A CSS is a device that spoofs a cellular tower so effectively that nearby cell phones try to connect to it—allowing the CSS to collect metadata, communications data, and location data from those devices.
Also known as Stingrays and IMSI catchers, these surveillance tools are widely used by law enforcement agencies around the country.
The Fourth Amendment, of course, prohibits unreasonable search and seizure—and the use of CSS devices is supposed to be regulated by internal policies that protect citizen privacy. But it seems that the Secret Service and ICE were breaking their own rules.
As for why the government did this, it might be down to negligence…or good old-fashioned government overreach. Whatever the reason, existing federal guidelines don’t seem to be helping matters. To quote The Project on Government Oversight (POGO):
Current federal, state, and local policies regulating Stingrays are confusing and inconsistent, opening the door to abuse and unconstrained, invasive surveillance by law enforcement.
To learn more about digital security in public places, see: Checklist 188: Don’t Let Your iPhone Give You Away. For a primer on secure communications, see our guide to E2EE messaging apps.
Customer Proprietary Network Information and your privacy
Security website Krebs on Security has just published an excellent article called “Why You Should Opt Out of Sharing Data With Your Mobile Provider.”

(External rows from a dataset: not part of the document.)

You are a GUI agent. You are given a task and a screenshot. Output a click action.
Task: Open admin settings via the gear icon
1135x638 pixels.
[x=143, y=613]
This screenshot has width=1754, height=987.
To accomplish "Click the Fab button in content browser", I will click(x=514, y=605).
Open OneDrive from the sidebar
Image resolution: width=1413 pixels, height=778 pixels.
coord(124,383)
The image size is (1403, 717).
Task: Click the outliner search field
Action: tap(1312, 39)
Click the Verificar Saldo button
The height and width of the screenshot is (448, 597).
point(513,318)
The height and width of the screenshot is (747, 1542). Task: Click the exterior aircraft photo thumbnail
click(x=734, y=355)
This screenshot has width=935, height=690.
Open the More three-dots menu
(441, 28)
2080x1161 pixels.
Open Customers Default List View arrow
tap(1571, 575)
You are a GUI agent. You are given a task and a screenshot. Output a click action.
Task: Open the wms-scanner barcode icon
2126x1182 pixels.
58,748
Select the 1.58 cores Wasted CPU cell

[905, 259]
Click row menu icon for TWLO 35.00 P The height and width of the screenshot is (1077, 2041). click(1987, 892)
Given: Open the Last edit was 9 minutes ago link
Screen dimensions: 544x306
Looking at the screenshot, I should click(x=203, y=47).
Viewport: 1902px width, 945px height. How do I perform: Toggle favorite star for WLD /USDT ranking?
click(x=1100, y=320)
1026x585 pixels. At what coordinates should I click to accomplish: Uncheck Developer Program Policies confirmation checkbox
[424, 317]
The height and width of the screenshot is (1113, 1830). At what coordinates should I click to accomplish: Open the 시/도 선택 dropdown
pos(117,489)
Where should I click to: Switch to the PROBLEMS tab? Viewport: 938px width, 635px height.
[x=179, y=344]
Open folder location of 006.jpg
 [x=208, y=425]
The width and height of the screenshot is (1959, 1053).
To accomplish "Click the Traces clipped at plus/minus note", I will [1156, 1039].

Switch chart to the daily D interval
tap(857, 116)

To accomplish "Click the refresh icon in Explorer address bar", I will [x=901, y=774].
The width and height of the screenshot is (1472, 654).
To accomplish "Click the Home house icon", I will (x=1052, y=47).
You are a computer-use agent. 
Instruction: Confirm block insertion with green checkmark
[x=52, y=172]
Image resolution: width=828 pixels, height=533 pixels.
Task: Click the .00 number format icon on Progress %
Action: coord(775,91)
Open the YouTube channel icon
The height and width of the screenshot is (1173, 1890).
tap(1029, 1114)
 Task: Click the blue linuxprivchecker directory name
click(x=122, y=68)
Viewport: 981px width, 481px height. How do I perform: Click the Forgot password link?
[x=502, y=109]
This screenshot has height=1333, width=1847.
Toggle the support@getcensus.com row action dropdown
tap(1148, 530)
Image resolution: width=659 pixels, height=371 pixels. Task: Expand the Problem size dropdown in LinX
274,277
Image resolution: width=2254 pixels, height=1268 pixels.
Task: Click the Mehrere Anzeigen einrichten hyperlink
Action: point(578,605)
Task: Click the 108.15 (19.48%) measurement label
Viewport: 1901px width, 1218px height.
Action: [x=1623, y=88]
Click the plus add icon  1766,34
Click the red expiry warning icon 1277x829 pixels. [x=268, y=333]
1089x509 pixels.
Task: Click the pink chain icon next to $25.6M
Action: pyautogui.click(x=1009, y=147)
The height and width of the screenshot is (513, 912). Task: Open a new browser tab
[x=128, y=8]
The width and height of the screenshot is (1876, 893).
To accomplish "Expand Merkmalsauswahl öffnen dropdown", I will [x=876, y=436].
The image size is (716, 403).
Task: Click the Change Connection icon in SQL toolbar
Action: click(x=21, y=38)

It’s worth reading, despite the length, but for those short on time, here are the highlights.
Wireless carriers handle a class of data called Customer Proprietary Network Information (CPNI). CPNI includes information about call logs, call details, the cost and billing of a user’s calls, as well as service features used.
Legally, that data can be shared with other cellular providers for operational reasons, but may not be used for marketing or advertising. However, according to TechTarget:
Under current U.S. law, cellphone use is only protected as CPNI when it is being used as a telephone. During this time, the company is acting as a telecommunications provider requiring CPNI rules. Internet use, websites visited, search history or apps used are not protected CPNI because the company is acting as an information services provider not subject to these laws.
In other words, all of the internet activity that happens on your device can be used by your telecom for marketing and advertising purposes—or sold to a third-party that wants to use it for those purposes. Krebs advises users to opt out of sharing CPNI data with their wireless carriers, and provides links and opt-out walkthroughs for several major carriers in the article.
Of stopped clocks and iPhones
9to5Mac reports that Russia has banned its government officials from using iPhones. Per a Reuters report, Russian authorities are worried about interference in their upcoming 2024 elections—and are concerned that western intelligence agencies may be able to compromise their devices.
Kremlin spokesman Dmitry Peskov was quoted as saying:
Smartphones should not be used for official business…Any smartphone has a fairly transparent mechanism, no matter what operating system it has—Android or iOS. Naturally, they are not used for official purposes.
The directive may come from the very top. Per Reuters, Russian President Vladimir Putin has always claimed not to have a smartphone. After this week’s Checklist, we kind of see his point.